# Task
I need the lines from the one containing "The width and height of the screenshot is (648, 486)." through the last line of the entries retyped exactly, with no pictures among them.

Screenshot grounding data
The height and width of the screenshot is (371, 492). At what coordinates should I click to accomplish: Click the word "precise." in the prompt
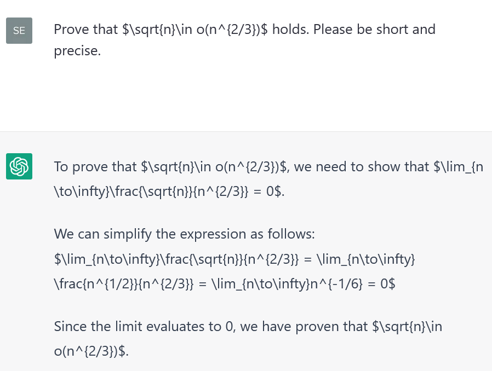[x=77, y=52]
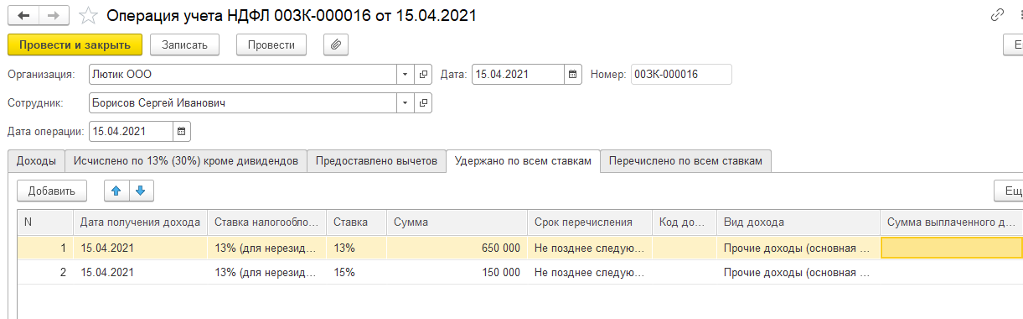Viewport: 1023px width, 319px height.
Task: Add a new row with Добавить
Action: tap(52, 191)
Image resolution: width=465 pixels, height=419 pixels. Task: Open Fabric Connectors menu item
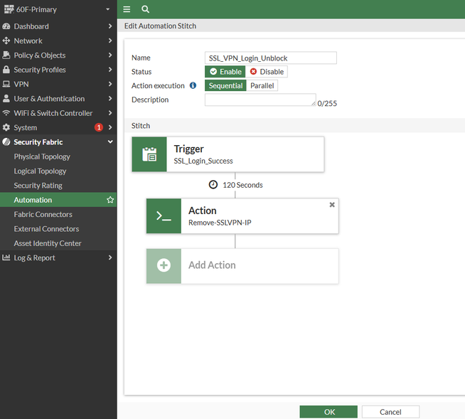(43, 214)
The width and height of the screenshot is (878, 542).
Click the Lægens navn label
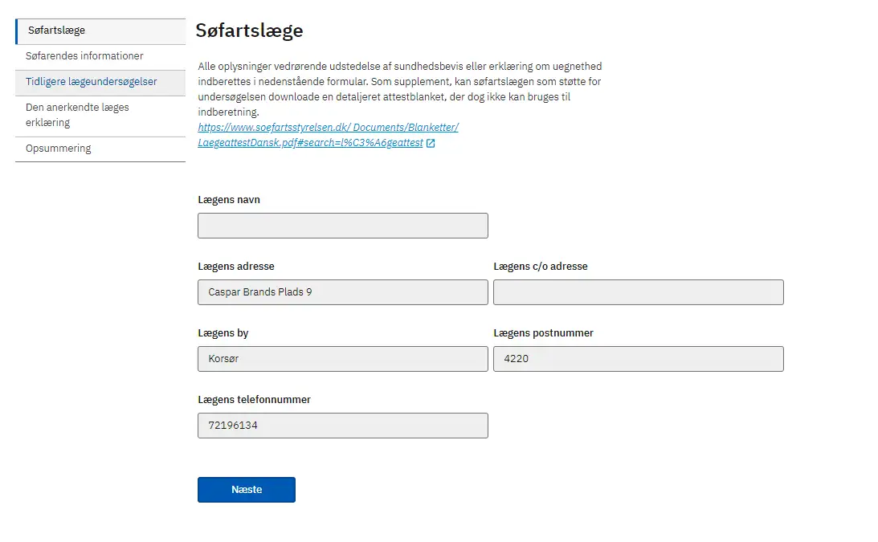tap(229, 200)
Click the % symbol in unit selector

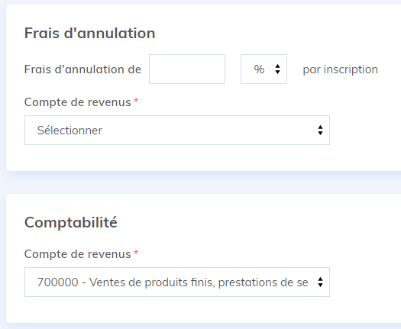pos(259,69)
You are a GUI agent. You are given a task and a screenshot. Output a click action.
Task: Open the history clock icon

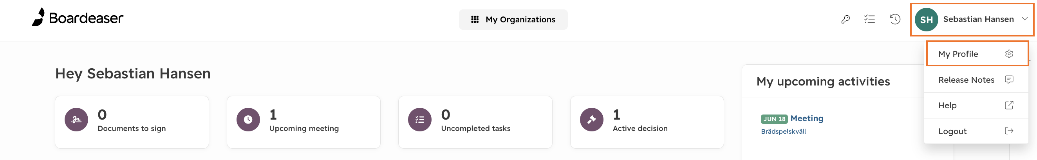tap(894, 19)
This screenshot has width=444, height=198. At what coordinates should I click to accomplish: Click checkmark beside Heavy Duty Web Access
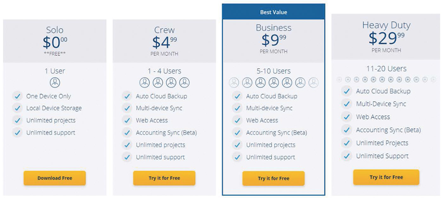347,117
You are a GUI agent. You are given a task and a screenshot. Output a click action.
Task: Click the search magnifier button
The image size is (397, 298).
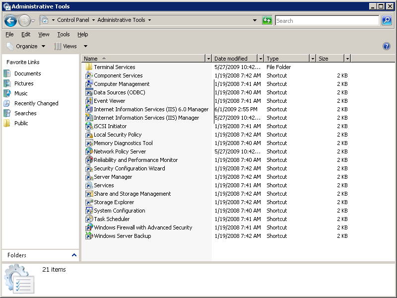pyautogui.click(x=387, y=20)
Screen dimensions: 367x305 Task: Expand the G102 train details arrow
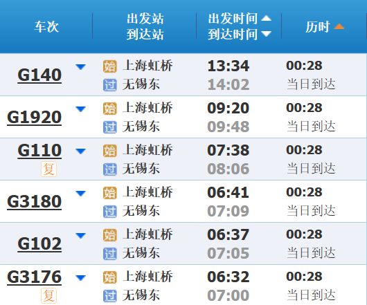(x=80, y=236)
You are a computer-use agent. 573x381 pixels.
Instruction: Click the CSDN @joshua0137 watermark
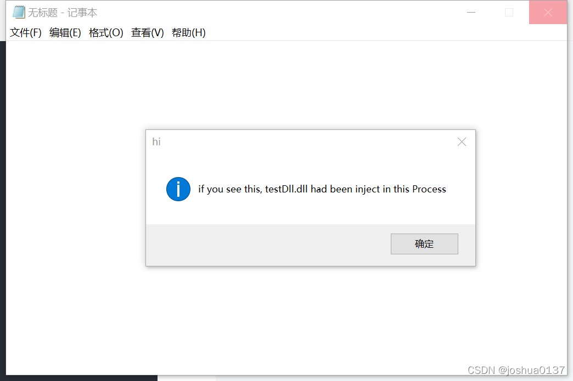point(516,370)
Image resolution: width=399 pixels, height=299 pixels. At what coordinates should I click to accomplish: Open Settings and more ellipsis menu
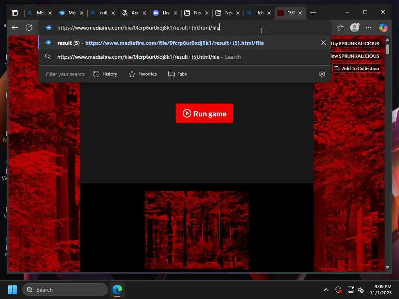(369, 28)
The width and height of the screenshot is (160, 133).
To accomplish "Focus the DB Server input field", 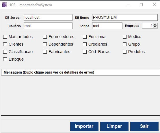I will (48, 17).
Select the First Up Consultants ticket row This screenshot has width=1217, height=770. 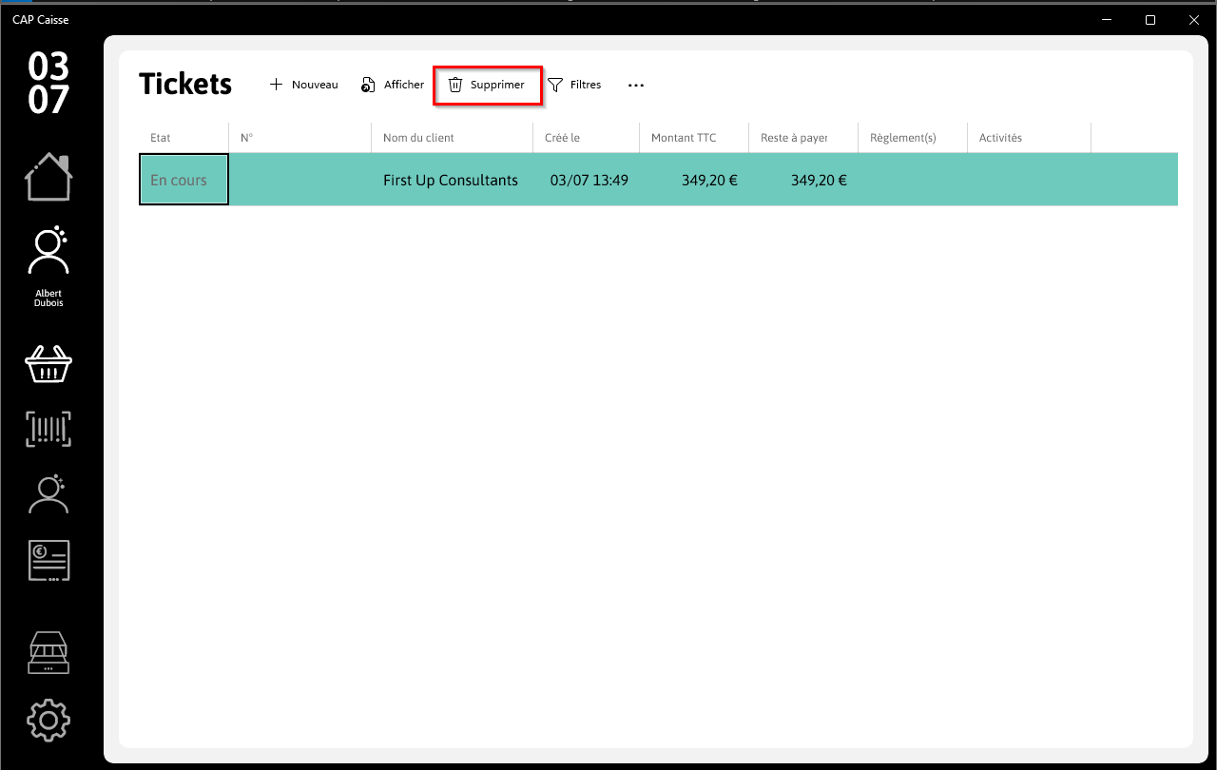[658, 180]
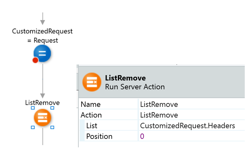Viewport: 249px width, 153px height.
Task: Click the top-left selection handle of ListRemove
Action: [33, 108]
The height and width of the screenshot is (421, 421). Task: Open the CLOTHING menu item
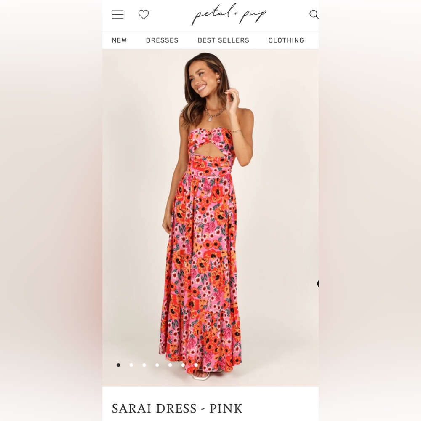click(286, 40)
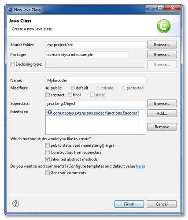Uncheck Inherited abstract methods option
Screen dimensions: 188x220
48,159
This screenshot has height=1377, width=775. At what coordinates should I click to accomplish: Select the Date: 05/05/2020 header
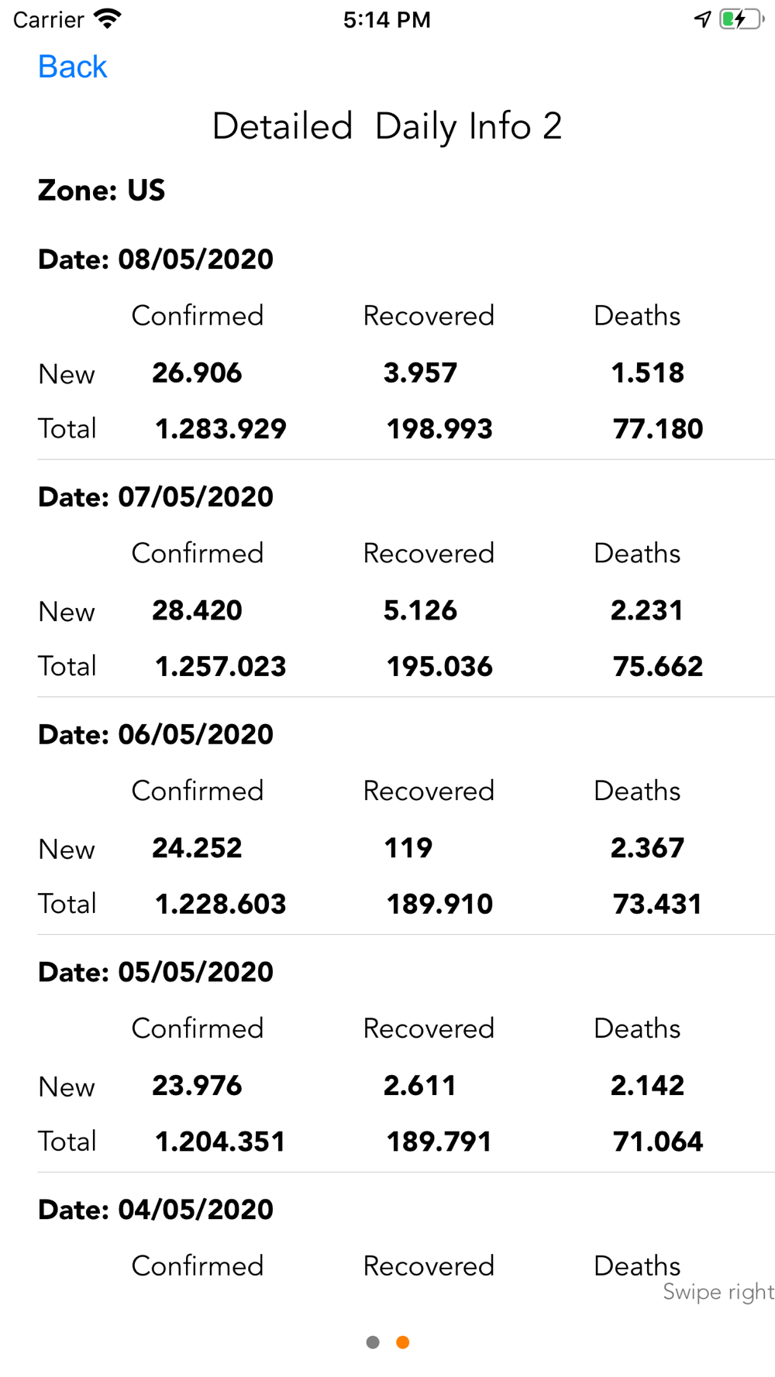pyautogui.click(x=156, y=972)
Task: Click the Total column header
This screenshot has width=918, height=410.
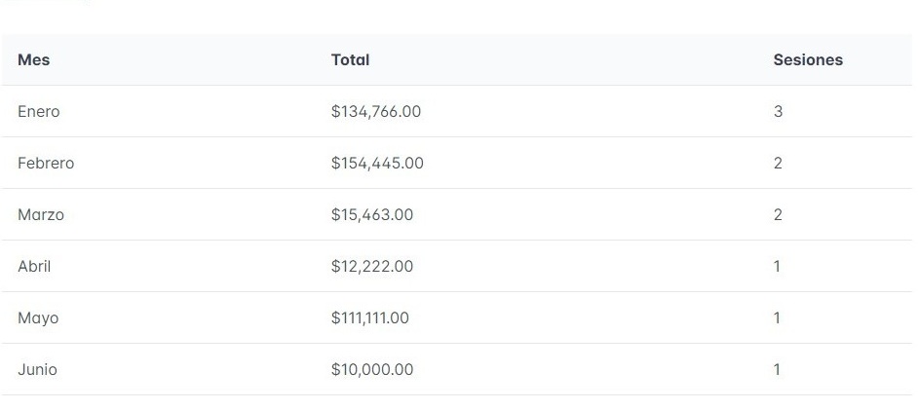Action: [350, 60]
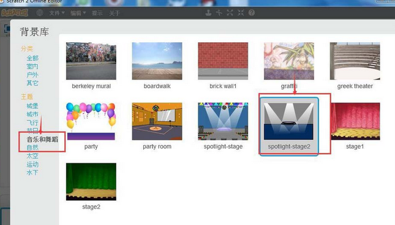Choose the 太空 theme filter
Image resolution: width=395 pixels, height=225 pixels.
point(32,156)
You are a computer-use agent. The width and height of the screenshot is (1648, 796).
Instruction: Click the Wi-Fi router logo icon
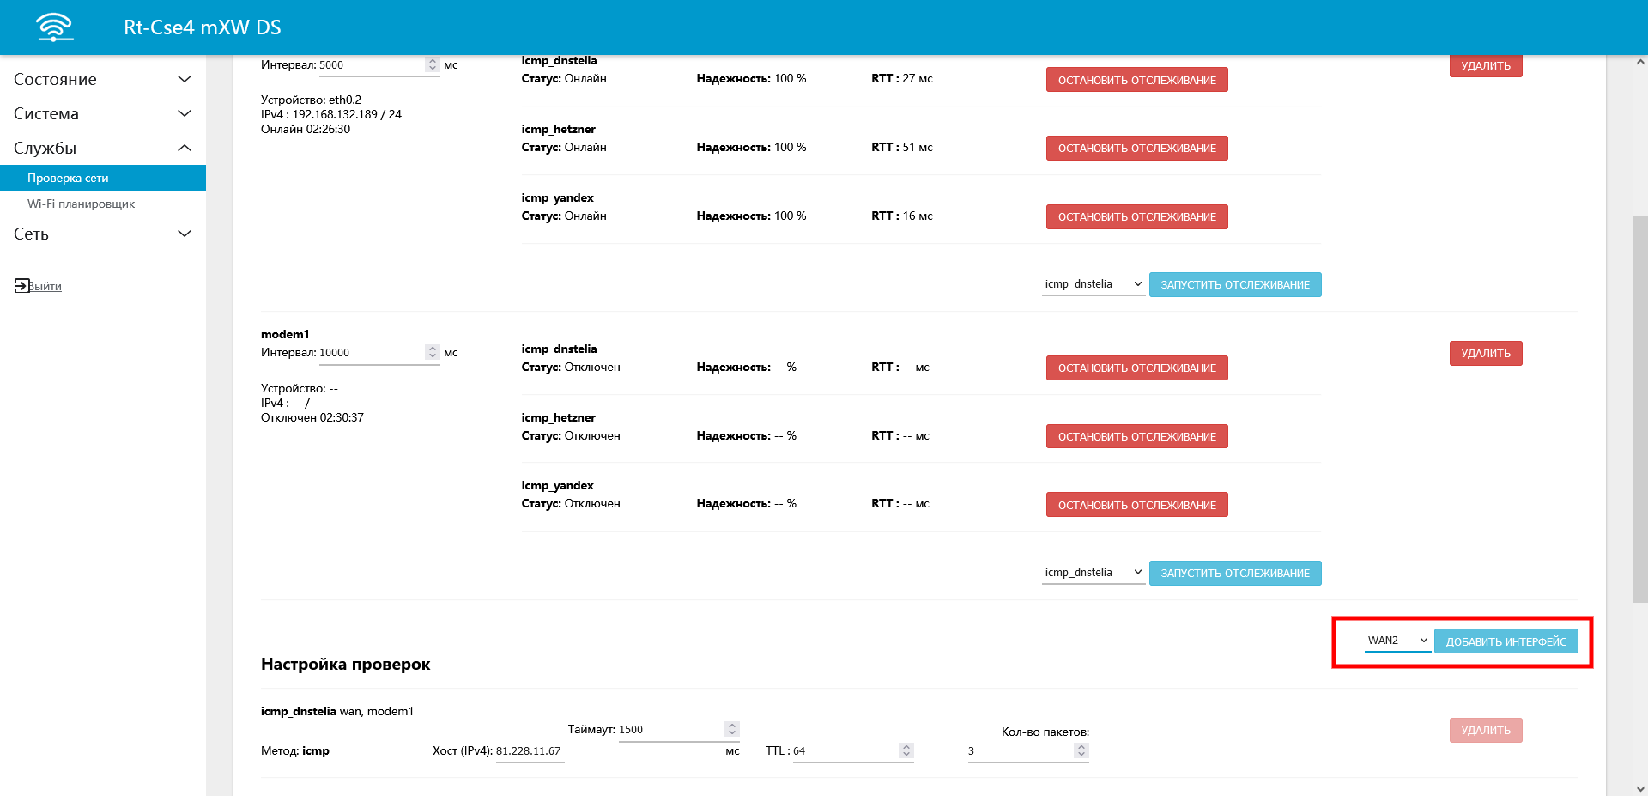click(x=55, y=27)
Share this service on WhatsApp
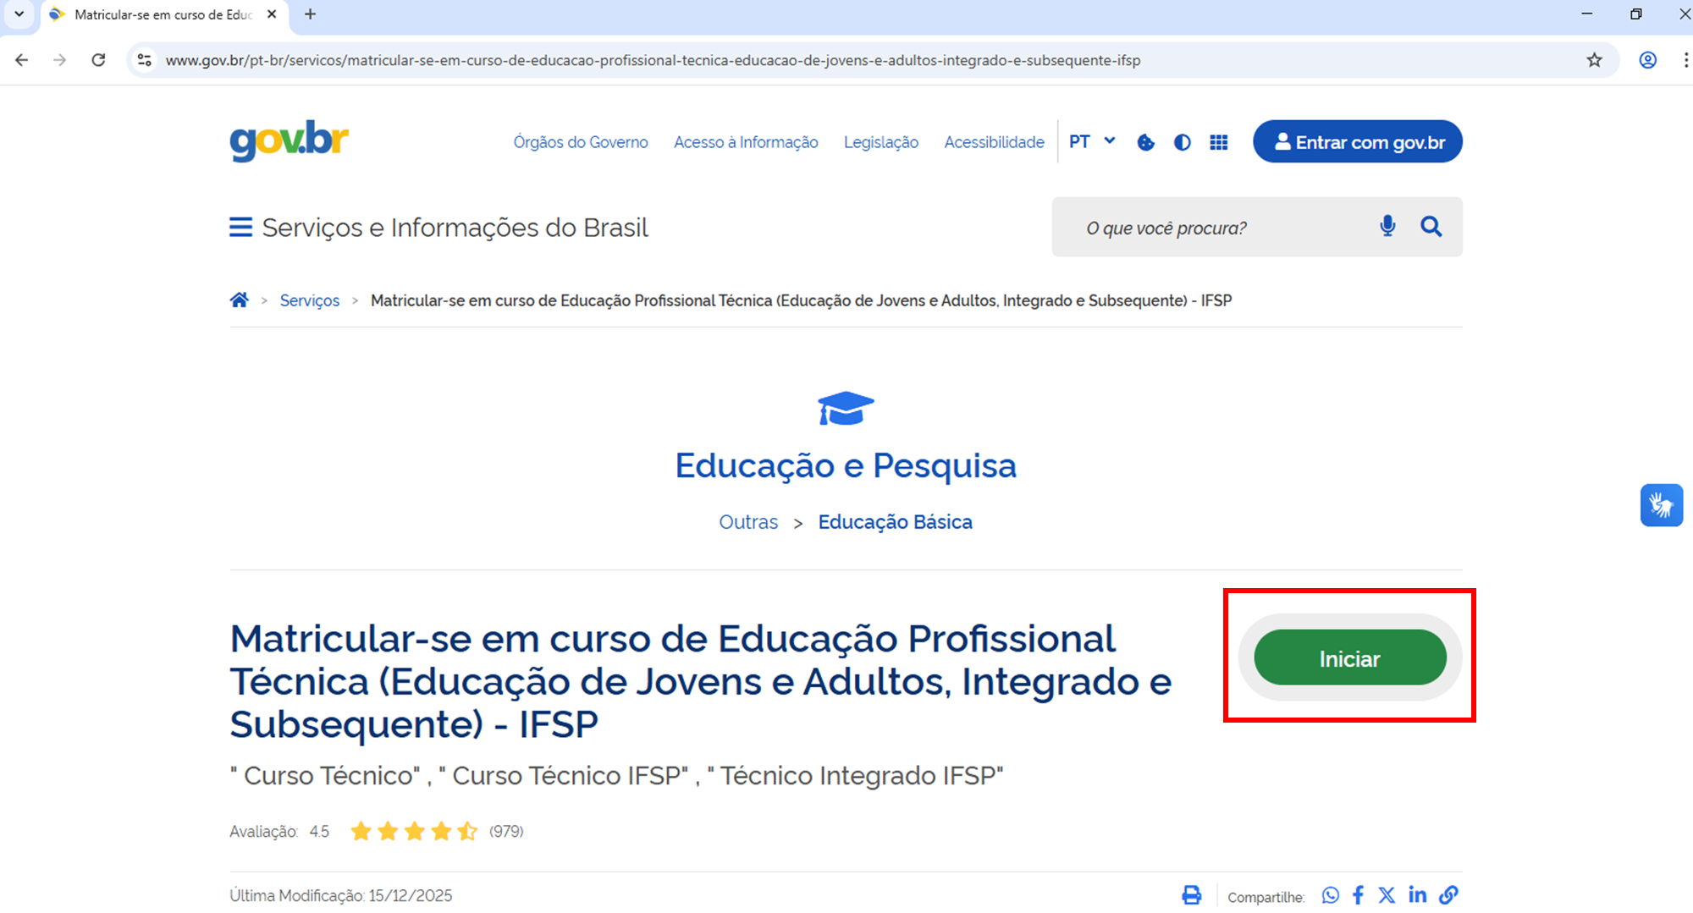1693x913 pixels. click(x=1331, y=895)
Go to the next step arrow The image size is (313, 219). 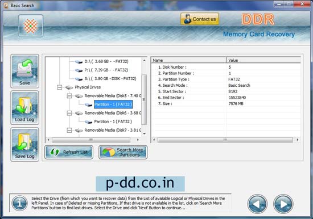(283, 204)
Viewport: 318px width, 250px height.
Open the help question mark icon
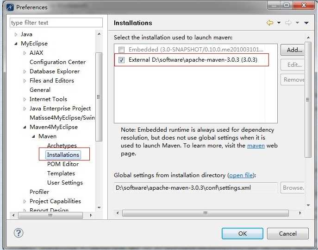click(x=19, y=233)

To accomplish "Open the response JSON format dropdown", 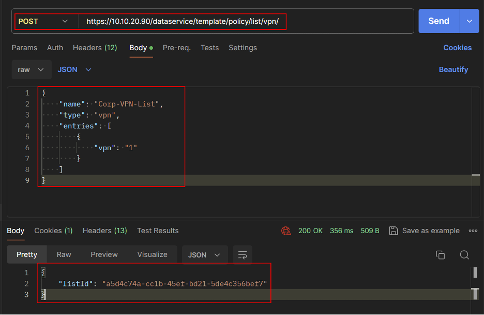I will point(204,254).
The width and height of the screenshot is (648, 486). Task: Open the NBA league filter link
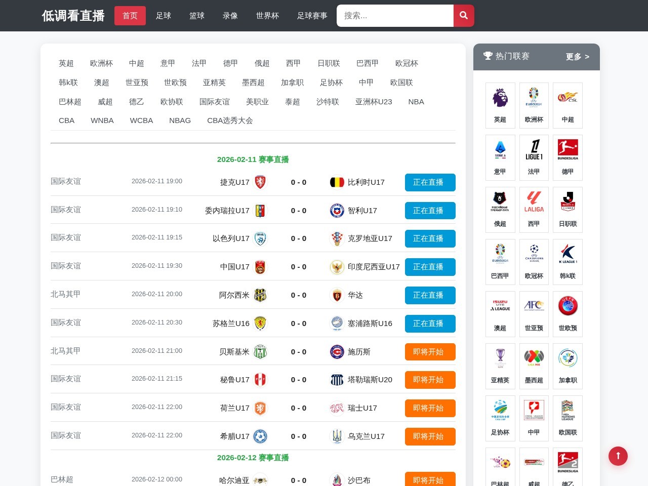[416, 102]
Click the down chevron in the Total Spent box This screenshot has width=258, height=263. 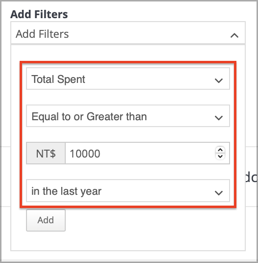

# Output for this exercise
The width and height of the screenshot is (648, 486). Task: Open the NBA league filter link
[416, 102]
Click the down chevron in the Total Spent box This screenshot has width=258, height=263. 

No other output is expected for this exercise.